Minnesota is wrestling with a voter photo ID amendment but the language of the proposal does not cite the exact kind of government identification cards that will be accepted, according to a published report.
Should the measure pass when voters act this November, it would be added to the state constitution, KARE 11 reports. But it won't be implemented until next summer.
Calling for individuals looking to cast ballots to show "valid, government-issued photographic identification," the amendment leaves unclear what is a valid government-issued identification card.
"There's a debate about what a valid government-issued ID is and whether the legislature will get to determine that," government affairs head Beth Fraser with the Minnesota Secretary of State's Office told the news source. "Is a valid government-issued photo ID one issued by the State of Minnesota, the United States government, or Hoboken, New Jersey City Council?"
People who do not hold a valid identification card or who do not have documents that demonstrate their residence is in the precinct will be provided a provisional ballot.
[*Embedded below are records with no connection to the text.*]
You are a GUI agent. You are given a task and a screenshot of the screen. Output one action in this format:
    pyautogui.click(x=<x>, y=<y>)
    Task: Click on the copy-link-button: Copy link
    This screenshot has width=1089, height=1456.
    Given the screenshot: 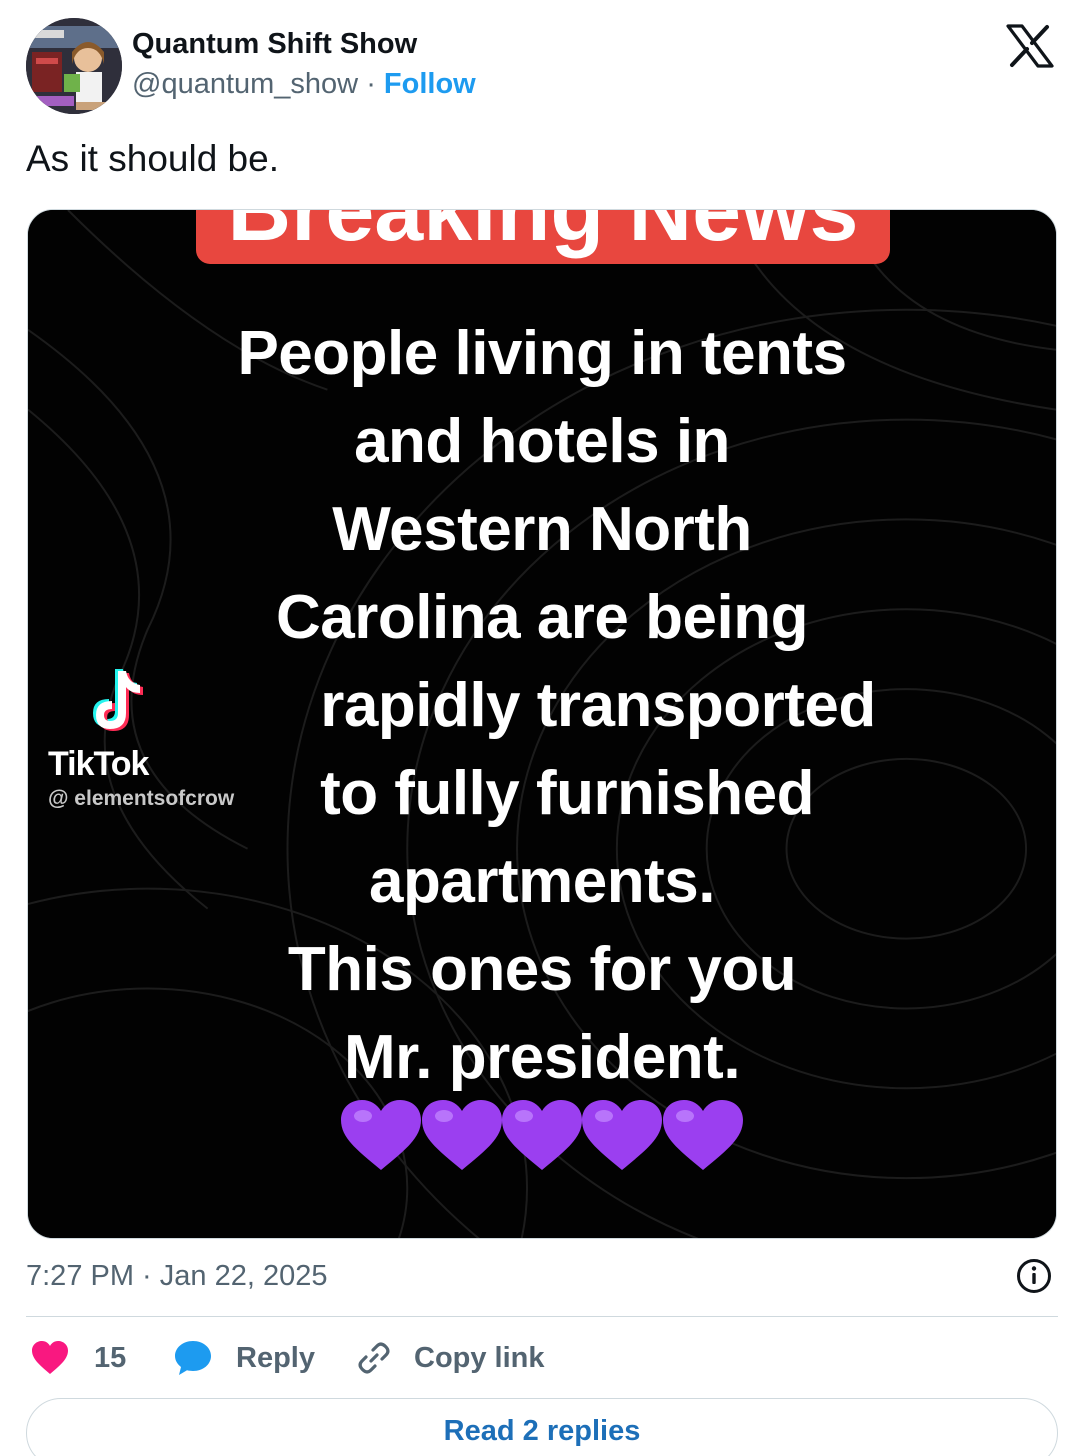 What is the action you would take?
    pyautogui.click(x=450, y=1358)
    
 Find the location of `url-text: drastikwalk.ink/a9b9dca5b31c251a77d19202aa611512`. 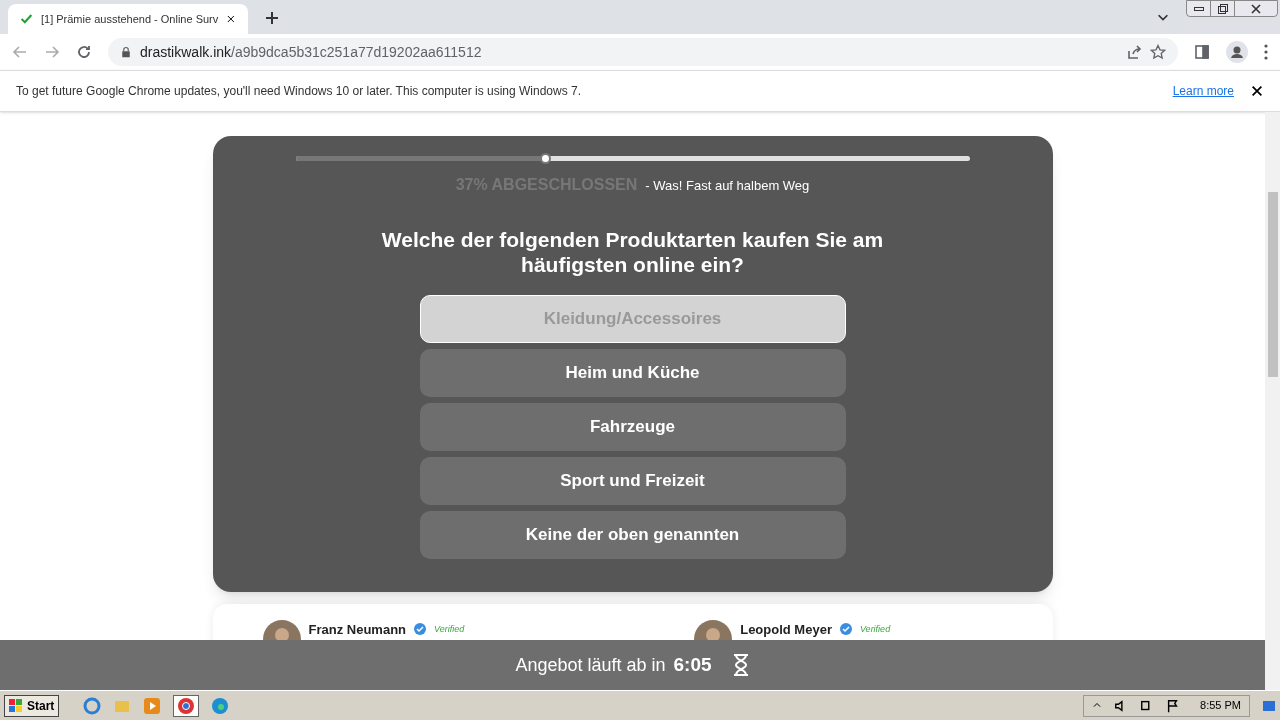

url-text: drastikwalk.ink/a9b9dca5b31c251a77d19202aa611512 is located at coordinates (311, 52).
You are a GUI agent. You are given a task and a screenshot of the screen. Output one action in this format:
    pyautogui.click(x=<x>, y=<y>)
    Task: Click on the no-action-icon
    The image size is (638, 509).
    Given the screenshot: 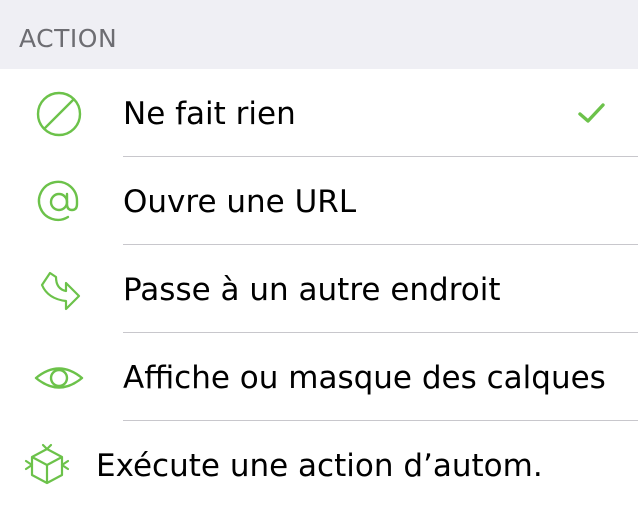 What is the action you would take?
    pyautogui.click(x=59, y=114)
    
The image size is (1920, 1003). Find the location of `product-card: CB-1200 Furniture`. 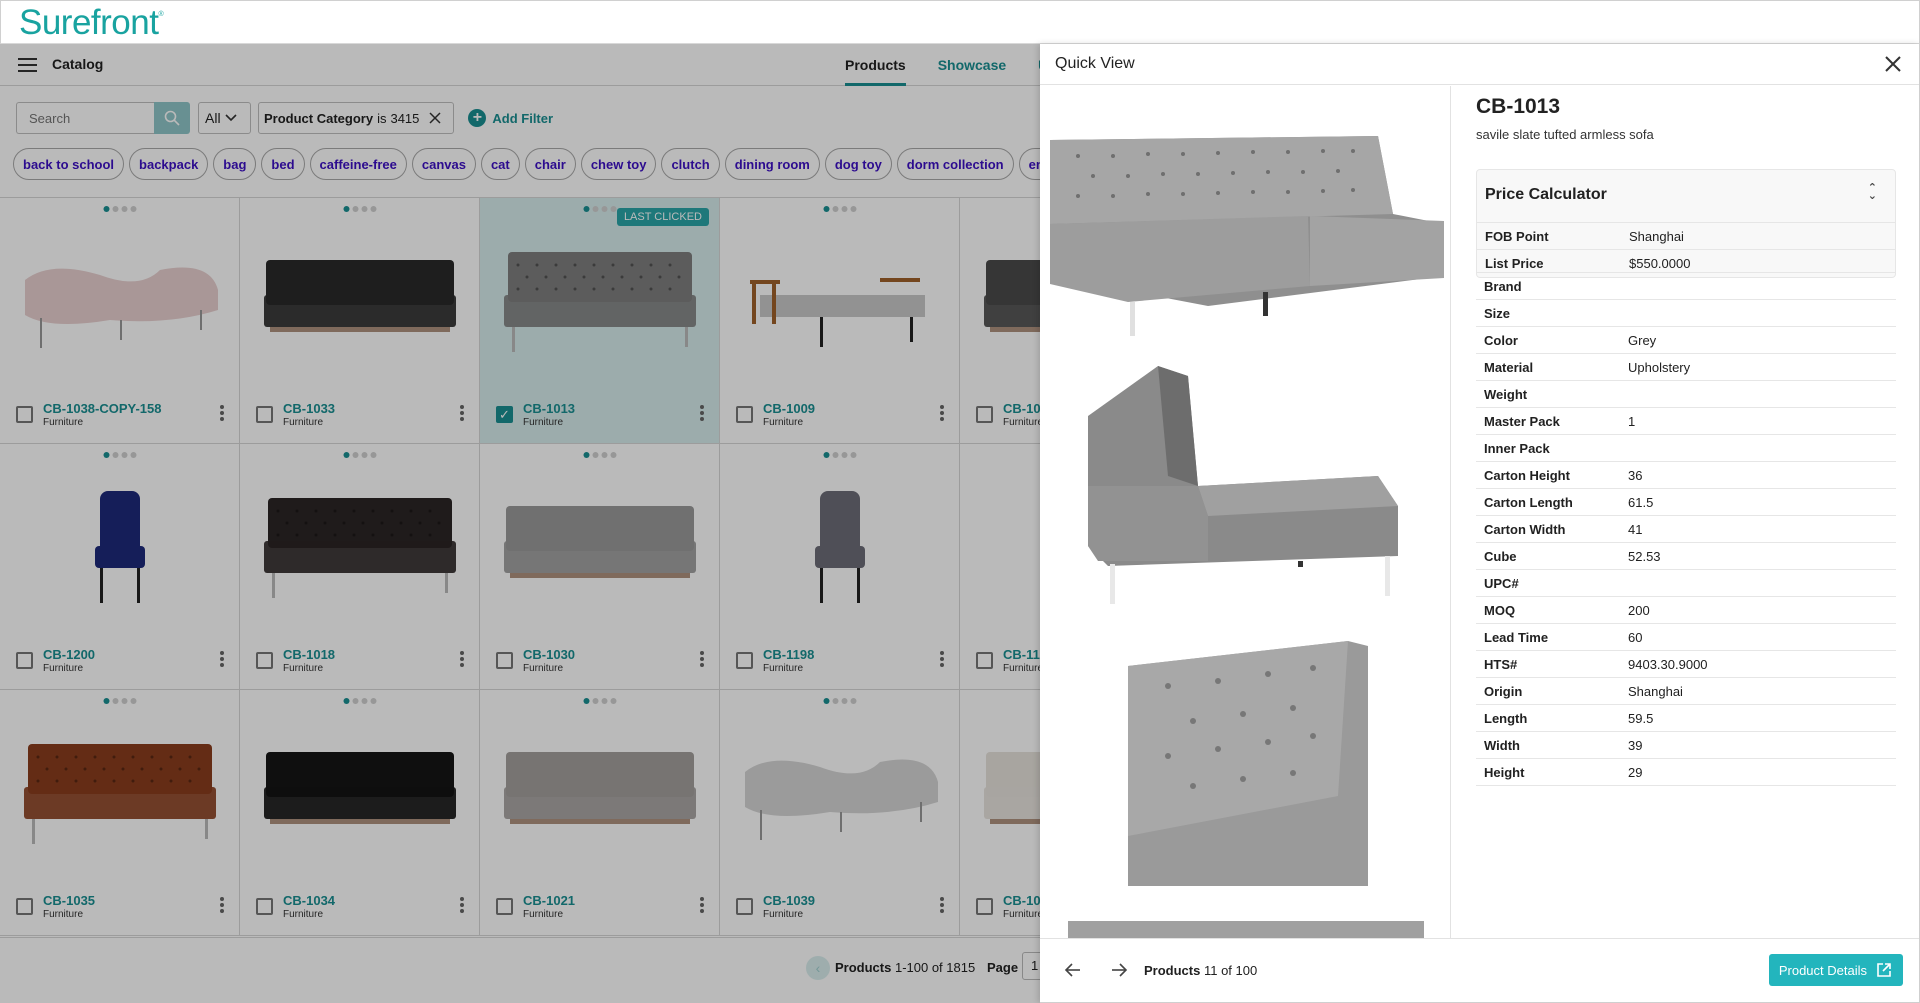

product-card: CB-1200 Furniture is located at coordinates (120, 567).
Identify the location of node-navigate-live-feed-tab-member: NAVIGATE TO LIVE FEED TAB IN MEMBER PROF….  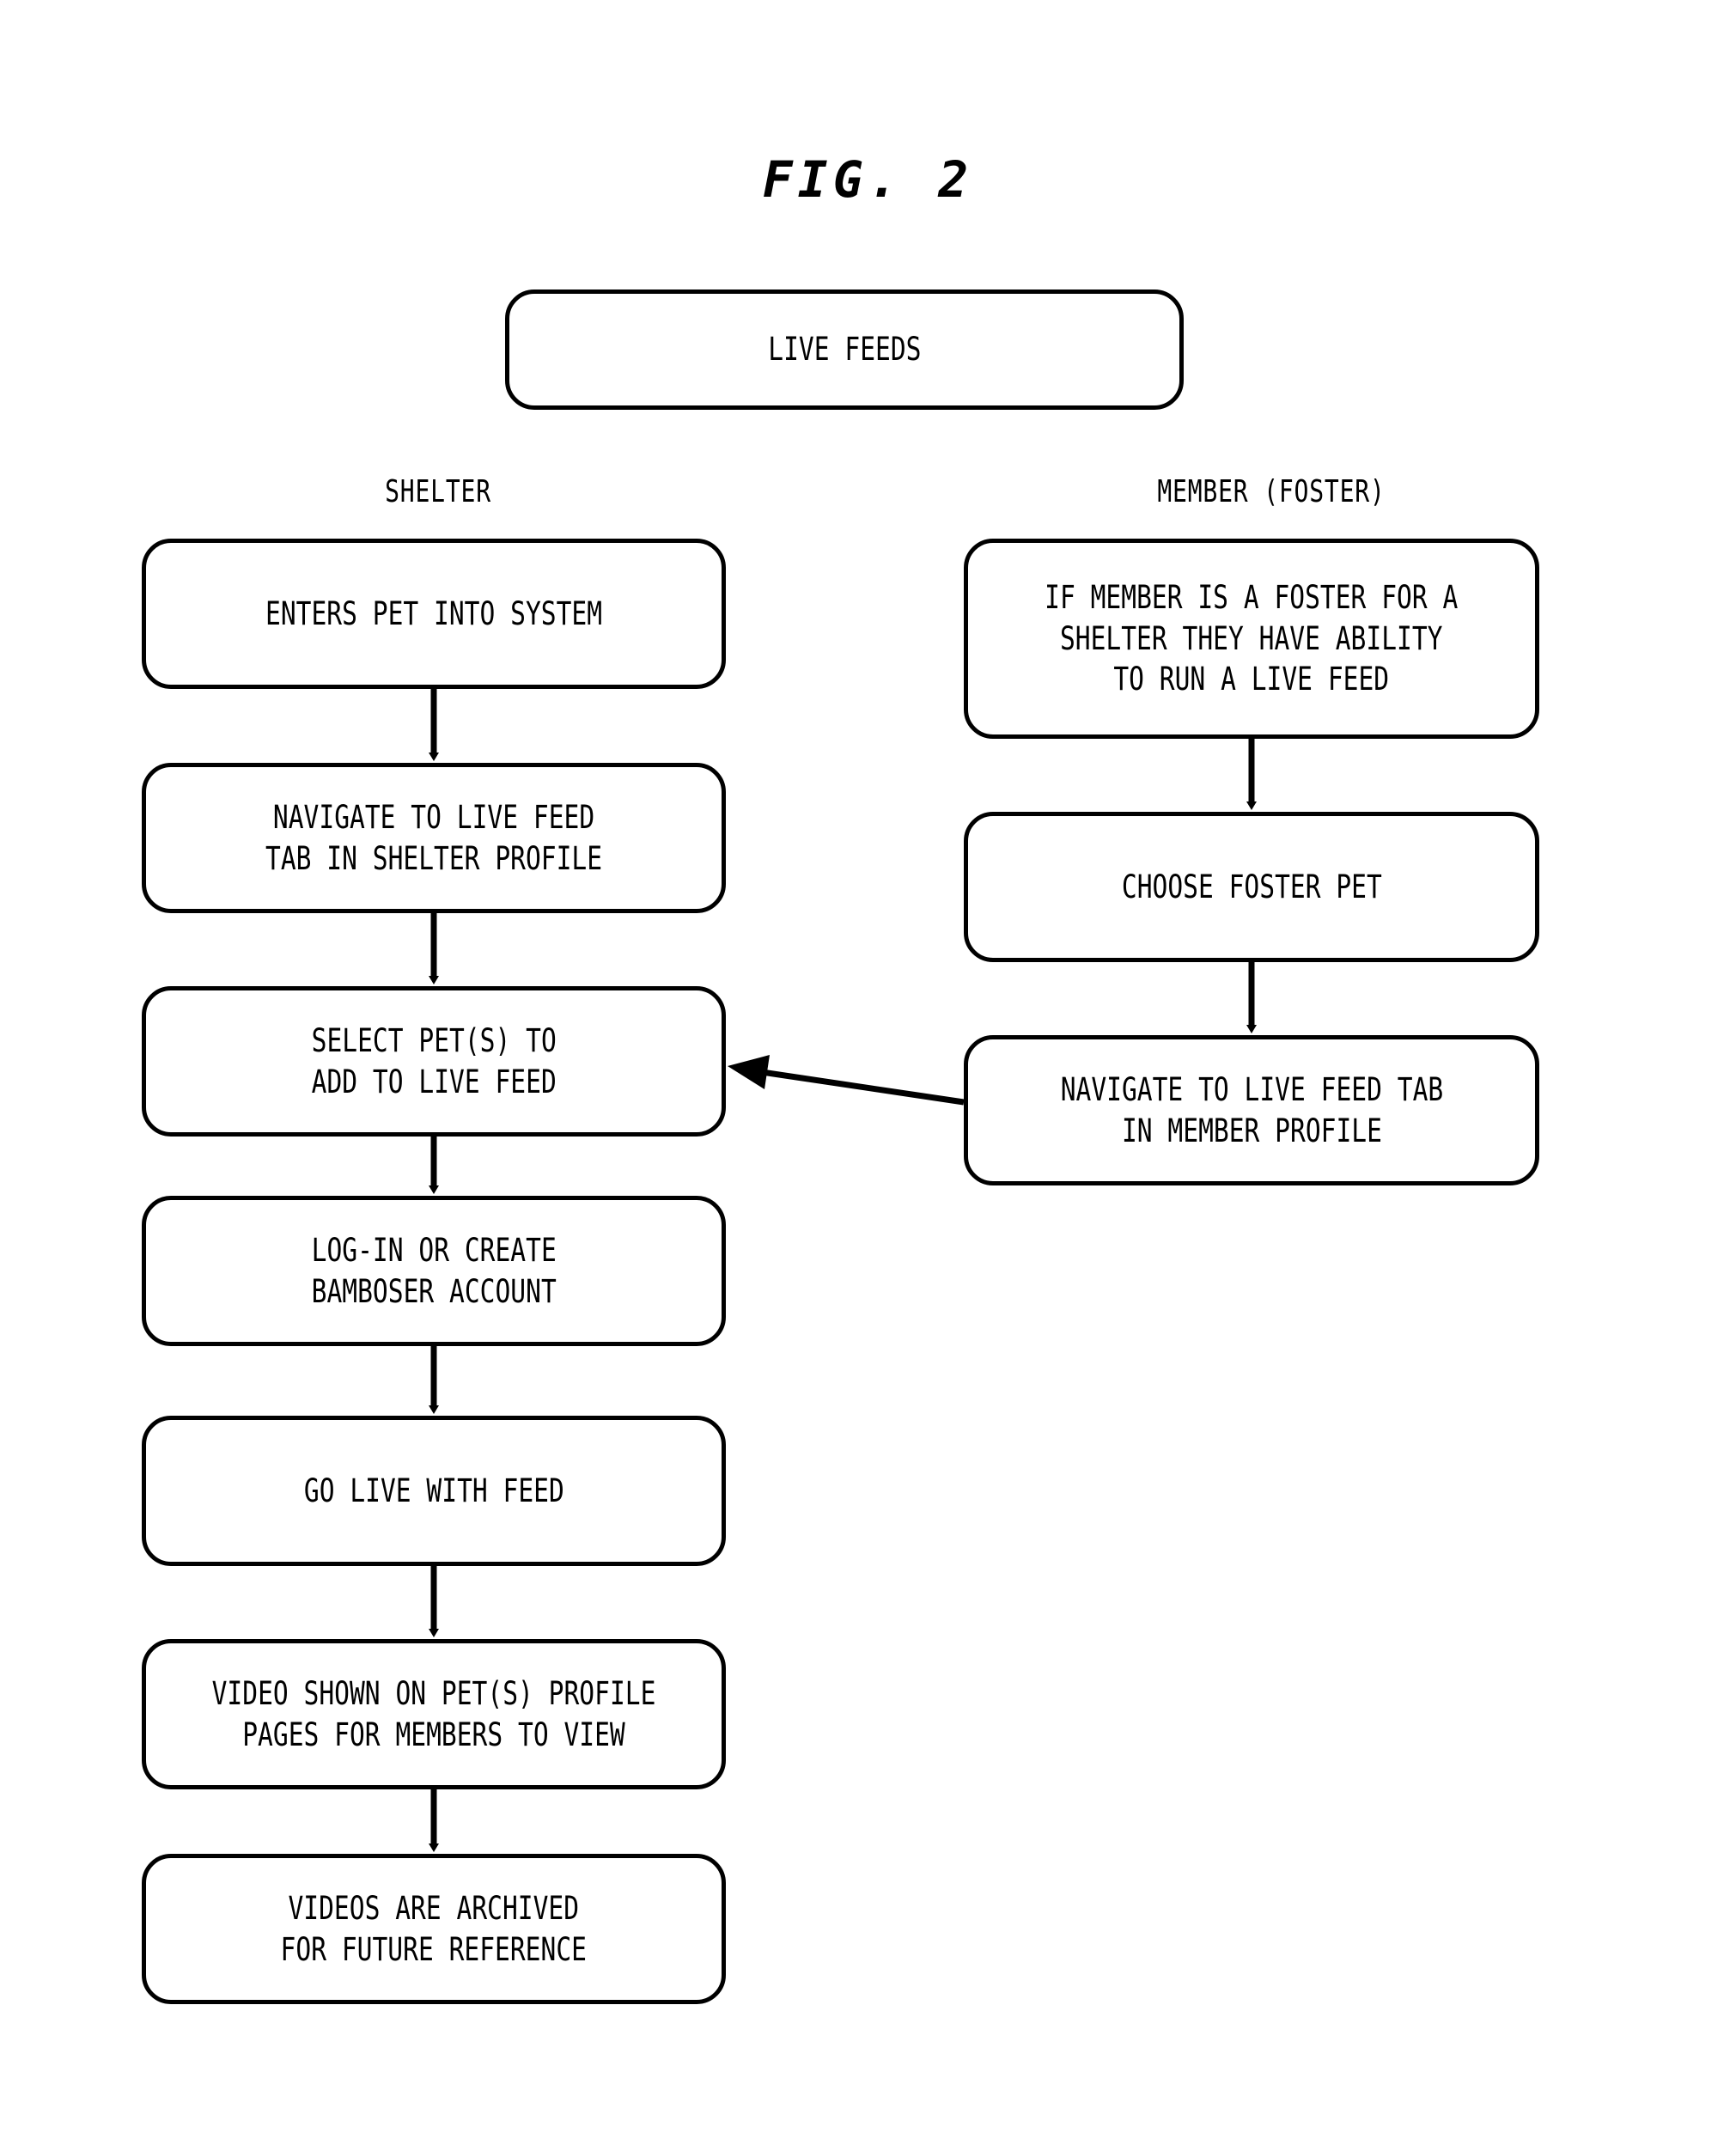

But that provisional ballot only will be counted following verification of their identities and place of residence.
Fraser even questions whether she will be able to cast a ballot with the identification card she holds.
"This is a government issued photo ID," said the government affairs head while showing her state employee photo identification card. "Would this allow me to vote? I mean that's up for debate."
College students may cast absentee ballots in their home precincts. They also may register to vote where they're in school. And they may use student identification cards to register to cast ballots in advance, but those cards also may be used on Election Day.
The Duluth News Tribune reports statewide Democrats are overtly opposed to voter ID amendments and legislation.